Элиот в полнейшем спокойствии наблюдал эту сцену. Он мягко спросил Чарли: почему этот человек так возненавидел метлы? И добавил, что ему, наверное, уже пора на автобус.
– А как… как вы себя чувствуете, Элиот?
– Отлично.
– Правда?
– Никогда в жизни я себя не чувствовал так хорошо. У меня такое чувство, будто… будто…
– Что?
– Будто в моей жизни начинается какая-то новая фаза…
– Должно быть, это приятно…
– Очень, очень!
В таком настроении Элиот прошелся до автобусной остановки у закусочной. На улице стояла непривычная тишина, словно в ожидании перестрелки, но Элиот ничего не заметил. Весь город был уверен, что он уезжает навсегда. И те, кто больше всех зависел от Элиота, яснее, чем пушечный выстрел, услышали, как в нем что-то щелкнуло.
В их слабых мозгах возникали какие-то сумасшедшие планы – надо бы достойно проводить его на прощание, устроить парад пожарников, шествие с плакатами, где надписи говорили бы все, что о нем надо было сказать, воздвигнуть что-то вроде триумфальной арки из пожарных шлангов, с бьющей из них струей. Но все эти планы пошли прахом. Некому было организовать все это, некому руководить. Почти всех до того обескуражила мысль об отъезде Элиота, что ни сил, ни энергии не хватило даже на то, чтобы, стоя где-то в толпе, грустно помахать рукой на прощание. Они знали, по какой улице он пройдет. И они нарочно туда не шли.

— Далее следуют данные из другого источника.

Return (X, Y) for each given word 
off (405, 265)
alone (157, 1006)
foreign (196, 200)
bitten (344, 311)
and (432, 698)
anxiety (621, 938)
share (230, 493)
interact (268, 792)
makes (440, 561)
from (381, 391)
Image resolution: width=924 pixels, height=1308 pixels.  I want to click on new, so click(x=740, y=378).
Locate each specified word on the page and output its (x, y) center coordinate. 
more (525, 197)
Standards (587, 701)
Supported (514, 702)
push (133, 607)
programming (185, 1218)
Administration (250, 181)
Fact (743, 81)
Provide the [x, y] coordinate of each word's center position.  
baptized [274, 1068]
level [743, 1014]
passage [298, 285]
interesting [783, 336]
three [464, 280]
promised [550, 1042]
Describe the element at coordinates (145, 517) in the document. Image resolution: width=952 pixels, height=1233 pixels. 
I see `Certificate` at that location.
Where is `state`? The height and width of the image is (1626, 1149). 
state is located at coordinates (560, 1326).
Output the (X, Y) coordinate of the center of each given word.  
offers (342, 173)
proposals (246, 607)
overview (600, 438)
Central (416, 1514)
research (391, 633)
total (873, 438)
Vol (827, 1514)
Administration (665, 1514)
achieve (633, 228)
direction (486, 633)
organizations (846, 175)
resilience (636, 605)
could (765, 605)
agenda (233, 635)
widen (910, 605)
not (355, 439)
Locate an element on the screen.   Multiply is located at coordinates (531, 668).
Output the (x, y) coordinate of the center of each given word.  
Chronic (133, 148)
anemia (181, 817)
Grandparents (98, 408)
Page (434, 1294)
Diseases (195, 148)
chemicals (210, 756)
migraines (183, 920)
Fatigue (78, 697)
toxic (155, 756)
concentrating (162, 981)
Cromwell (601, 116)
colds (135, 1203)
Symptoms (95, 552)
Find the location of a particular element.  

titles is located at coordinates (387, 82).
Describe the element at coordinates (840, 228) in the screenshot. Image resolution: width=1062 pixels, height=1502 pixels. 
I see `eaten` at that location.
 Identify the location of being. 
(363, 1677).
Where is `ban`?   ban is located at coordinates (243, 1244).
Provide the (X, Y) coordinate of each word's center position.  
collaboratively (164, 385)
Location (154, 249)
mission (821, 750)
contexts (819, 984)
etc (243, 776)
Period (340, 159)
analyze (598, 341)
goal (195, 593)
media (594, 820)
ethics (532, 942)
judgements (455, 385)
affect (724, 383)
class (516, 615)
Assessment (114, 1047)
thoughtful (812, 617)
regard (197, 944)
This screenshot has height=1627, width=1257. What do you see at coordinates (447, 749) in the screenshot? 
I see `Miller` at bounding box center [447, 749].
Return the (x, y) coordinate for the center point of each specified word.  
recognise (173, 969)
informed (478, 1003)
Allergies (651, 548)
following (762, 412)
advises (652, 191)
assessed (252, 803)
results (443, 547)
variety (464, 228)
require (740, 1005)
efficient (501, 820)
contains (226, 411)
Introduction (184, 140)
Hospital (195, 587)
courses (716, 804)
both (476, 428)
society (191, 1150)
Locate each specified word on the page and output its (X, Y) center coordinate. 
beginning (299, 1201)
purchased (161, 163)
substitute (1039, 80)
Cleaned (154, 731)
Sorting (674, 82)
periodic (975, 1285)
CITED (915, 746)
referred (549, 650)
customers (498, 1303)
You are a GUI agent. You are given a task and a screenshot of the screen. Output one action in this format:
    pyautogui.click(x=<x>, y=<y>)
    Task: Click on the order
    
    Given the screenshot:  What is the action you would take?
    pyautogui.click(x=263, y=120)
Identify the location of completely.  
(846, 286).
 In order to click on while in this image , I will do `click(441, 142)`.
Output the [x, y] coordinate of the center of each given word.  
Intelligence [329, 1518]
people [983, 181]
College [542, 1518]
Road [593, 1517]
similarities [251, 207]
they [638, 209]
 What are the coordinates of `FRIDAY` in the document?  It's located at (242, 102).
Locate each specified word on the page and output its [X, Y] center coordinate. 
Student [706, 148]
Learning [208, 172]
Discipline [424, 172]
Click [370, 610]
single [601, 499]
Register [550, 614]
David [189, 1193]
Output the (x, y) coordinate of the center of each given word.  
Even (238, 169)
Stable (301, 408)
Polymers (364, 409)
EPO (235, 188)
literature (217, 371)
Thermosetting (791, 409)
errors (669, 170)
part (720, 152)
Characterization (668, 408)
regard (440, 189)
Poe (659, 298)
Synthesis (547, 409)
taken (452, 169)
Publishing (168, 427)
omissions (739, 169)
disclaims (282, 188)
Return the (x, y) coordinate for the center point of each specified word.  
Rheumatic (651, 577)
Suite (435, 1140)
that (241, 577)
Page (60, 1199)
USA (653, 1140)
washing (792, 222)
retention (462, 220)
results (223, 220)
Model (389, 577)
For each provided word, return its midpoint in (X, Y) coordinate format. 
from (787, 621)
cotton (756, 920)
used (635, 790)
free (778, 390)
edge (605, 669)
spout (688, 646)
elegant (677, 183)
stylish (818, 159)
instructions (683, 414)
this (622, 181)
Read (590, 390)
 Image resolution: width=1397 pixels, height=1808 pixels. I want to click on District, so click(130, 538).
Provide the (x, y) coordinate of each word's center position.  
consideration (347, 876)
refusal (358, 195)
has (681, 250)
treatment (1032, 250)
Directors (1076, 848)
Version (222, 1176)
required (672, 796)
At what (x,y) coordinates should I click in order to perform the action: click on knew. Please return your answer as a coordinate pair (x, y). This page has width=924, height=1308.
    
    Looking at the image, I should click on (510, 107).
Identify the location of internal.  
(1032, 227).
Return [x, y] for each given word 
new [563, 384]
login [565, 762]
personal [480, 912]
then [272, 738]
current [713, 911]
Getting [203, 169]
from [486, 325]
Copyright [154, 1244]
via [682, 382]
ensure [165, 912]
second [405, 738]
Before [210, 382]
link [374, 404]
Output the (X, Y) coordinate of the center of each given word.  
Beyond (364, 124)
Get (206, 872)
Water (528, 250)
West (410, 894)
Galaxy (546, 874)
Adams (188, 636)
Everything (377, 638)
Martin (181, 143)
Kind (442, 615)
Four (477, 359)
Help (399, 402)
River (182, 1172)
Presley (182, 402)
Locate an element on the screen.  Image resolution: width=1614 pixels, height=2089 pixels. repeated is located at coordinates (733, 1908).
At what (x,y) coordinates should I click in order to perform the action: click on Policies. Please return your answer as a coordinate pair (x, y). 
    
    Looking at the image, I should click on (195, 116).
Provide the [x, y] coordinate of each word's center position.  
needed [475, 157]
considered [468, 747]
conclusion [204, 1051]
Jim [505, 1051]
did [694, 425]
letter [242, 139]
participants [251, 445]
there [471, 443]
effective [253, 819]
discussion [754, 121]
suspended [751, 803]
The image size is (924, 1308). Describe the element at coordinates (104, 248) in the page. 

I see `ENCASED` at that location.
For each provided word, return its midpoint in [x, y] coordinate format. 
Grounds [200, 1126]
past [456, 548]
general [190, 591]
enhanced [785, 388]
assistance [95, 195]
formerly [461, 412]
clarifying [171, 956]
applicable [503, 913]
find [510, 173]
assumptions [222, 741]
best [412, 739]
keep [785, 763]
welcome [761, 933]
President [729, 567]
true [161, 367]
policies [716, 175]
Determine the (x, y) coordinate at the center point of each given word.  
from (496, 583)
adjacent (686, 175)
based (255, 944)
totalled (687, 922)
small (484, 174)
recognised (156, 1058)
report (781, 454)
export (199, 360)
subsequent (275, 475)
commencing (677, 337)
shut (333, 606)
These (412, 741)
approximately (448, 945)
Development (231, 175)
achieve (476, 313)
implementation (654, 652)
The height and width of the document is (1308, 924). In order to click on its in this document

Элиот перешел с тротуара, залитого полуденным солнцем, в сыроватую тень Парфенона, у самого канала. Бывший пильщик, с виду ровесник сенатора, ловил в канале рыбу бамбуковой удочкой. Он сидел на складном стульчике, между его высокими сапогами стоял транзисторный приемник. По радио передавали песню про «старика-реку» Миссисипи. Голос пел: «Черный работает, белый гуляет…»
Старик не был ни пьяницей, ни распутником, вообще безо всяких странностей. Он был просто очень стар, вдов и болен раком в последней стадии, а его сын, служивший в авиации, ему не писал. Вообще он был человек незаметный. Пить он не мог. Фонд Розуотера давал ему деньги на морфий, по рецепту врача.
Элиот поздоровался с ним, но не мог вспомнить ни его имени, ни чем он страдает. Элиот глубоко вздохнул – в такой хороший денек не стоило вспоминать о грустных вещах.
В конце длинной стены Парфенона стоял небольшой киоск, где продавали шнурки для ботинок, бритвенные лезвия, безалкогольные напитки и журнал «Американский следопыт». Киоском ведал человек по имени Линкольн Эвальд, который во время Второй мировой войны был яростным приверженцем нацистов. С начала войны Эвальд завел коротковолновый радиопередатчик, чтобы сообщать немцам, какие изделия ежедневно выпускает Розуотерский пилозавод, а выпускали там ножи для парашютистов и броневую сталь. И хотя немцы ни о каких сообщениях Эвальда не просили, он в первой же передаче заявил, что если они разбомбят город Розуотер, то вся американская экономика разрушится и погибнет. Никаких денег за свои сообщения он не просил. Он презирал деньги и говорил, что ненавидит Америку именно за то, что тут деньги – царь и Бог. Просил он только, чтобы ему простой бандеролью прислали Железный крест.